# [About this task]
Copy out all of the data that follows, exactly as it appears.

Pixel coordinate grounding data
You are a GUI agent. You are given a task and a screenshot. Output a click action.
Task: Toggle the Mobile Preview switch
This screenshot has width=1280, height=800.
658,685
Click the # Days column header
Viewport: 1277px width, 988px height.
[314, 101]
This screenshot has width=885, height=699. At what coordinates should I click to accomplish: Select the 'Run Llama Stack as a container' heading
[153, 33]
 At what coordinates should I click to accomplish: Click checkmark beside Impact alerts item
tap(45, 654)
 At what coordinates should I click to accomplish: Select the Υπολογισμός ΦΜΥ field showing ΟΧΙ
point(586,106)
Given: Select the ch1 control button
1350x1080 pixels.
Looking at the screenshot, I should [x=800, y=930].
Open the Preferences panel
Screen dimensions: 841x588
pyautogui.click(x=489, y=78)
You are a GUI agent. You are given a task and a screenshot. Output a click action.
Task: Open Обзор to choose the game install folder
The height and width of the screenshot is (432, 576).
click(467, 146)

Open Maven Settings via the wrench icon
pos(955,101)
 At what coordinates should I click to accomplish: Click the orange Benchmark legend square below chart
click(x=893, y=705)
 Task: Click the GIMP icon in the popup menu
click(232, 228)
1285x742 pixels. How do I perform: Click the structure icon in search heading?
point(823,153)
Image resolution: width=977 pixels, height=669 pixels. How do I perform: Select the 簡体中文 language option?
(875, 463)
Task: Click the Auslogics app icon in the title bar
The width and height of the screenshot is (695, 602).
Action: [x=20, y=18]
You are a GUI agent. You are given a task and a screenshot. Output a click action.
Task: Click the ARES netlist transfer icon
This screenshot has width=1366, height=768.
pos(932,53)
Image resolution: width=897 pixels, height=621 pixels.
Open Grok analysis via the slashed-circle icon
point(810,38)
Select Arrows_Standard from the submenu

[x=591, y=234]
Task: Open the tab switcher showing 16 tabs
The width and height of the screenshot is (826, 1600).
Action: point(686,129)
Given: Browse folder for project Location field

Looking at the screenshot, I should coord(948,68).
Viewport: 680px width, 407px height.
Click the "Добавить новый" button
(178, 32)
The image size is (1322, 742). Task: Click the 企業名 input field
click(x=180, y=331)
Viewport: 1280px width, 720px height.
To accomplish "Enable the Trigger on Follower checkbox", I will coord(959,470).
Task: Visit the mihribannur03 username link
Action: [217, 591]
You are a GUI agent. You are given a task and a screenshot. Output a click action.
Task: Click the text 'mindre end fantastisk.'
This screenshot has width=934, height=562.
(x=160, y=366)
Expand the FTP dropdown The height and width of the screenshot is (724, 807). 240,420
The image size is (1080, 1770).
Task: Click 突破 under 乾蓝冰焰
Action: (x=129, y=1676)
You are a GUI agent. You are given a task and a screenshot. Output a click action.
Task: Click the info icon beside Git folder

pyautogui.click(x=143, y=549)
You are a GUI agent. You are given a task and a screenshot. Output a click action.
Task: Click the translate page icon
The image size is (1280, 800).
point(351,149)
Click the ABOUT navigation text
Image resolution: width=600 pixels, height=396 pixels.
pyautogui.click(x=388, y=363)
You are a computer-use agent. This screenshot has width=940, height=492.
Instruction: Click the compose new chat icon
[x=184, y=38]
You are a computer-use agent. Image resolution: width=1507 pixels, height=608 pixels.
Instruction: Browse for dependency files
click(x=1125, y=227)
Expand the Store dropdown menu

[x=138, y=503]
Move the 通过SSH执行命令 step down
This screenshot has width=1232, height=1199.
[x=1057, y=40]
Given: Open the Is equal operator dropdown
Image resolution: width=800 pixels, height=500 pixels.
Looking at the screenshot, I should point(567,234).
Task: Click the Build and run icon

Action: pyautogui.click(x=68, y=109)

# [Result of this exercise]
You are a GUI agent. You are given a task and a screenshot. Output a click action.
Task: Toggle the Mobile Preview switch
This screenshot has width=1280, height=800.
658,685
Click the # Days column header
Viewport: 1277px width, 988px height.
[314, 101]
This screenshot has width=885, height=699. At what coordinates should I click to accomplish: Select the 'Run Llama Stack as a container' heading
[153, 33]
 At what coordinates should I click to accomplish: Click checkmark beside Impact alerts item
tap(45, 654)
 At what coordinates should I click to accomplish: Select the Υπολογισμός ΦΜΥ field showing ΟΧΙ
point(586,106)
Given: Select the ch1 control button
1350x1080 pixels.
Looking at the screenshot, I should [x=800, y=930].
Open the Preferences panel
Screen dimensions: 841x588
pyautogui.click(x=489, y=78)
You are a GUI agent. You are given a task and a screenshot. Output a click action.
Task: Open Обзор to choose the game install folder
The height and width of the screenshot is (432, 576).
click(467, 146)

Open Maven Settings via the wrench icon
pos(955,101)
 At what coordinates should I click to accomplish: Click the orange Benchmark legend square below chart
click(x=893, y=705)
 Task: Click the GIMP icon in the popup menu
click(232, 228)
1285x742 pixels. How do I perform: Click the structure icon in search heading?
point(823,153)
Image resolution: width=977 pixels, height=669 pixels. How do I perform: Select the 簡体中文 language option?
(875, 463)
Task: Click the Auslogics app icon in the title bar
The width and height of the screenshot is (695, 602).
Action: [x=20, y=18]
You are a GUI agent. You are given a task and a screenshot. Output a click action.
Task: Click the ARES netlist transfer icon
This screenshot has width=1366, height=768.
pos(932,53)
Image resolution: width=897 pixels, height=621 pixels.
Open Grok analysis via the slashed-circle icon
point(810,38)
Select Arrows_Standard from the submenu

[x=591, y=234]
Task: Open the tab switcher showing 16 tabs
The width and height of the screenshot is (826, 1600).
Action: point(686,129)
Given: Browse folder for project Location field

Looking at the screenshot, I should coord(948,68).
Viewport: 680px width, 407px height.
Click the "Добавить новый" button
(178, 32)
The image size is (1322, 742). Task: Click the 企業名 input field
click(x=180, y=331)
Viewport: 1280px width, 720px height.
To accomplish "Enable the Trigger on Follower checkbox", I will coord(959,470).
Task: Visit the mihribannur03 username link
Action: [217, 591]
You are a GUI agent. You are given a task and a screenshot. Output a click action.
Task: Click the text 'mindre end fantastisk.'
This screenshot has width=934, height=562.
(x=160, y=366)
Expand the FTP dropdown The height and width of the screenshot is (724, 807). 240,420
The image size is (1080, 1770).
Task: Click 突破 under 乾蓝冰焰
Action: (x=129, y=1676)
You are a GUI agent. You are given a task and a screenshot. Output a click action.
Task: Click the info icon beside Git folder

pyautogui.click(x=143, y=549)
You are a GUI agent. You are given a task and a screenshot. Output a click action.
Task: Click the translate page icon
The image size is (1280, 800).
point(351,149)
Click the ABOUT navigation text
Image resolution: width=600 pixels, height=396 pixels.
pyautogui.click(x=388, y=363)
You are a computer-use agent. This screenshot has width=940, height=492.
Instruction: Click the compose new chat icon
[x=184, y=38]
You are a computer-use agent. Image resolution: width=1507 pixels, height=608 pixels.
Instruction: Browse for dependency files
click(x=1125, y=227)
Expand the Store dropdown menu

[x=138, y=503]
Move the 通过SSH执行命令 step down
This screenshot has width=1232, height=1199.
[x=1057, y=40]
Given: Open the Is equal operator dropdown
Image resolution: width=800 pixels, height=500 pixels.
Looking at the screenshot, I should point(567,234).
Task: Click the Build and run icon

Action: pyautogui.click(x=68, y=109)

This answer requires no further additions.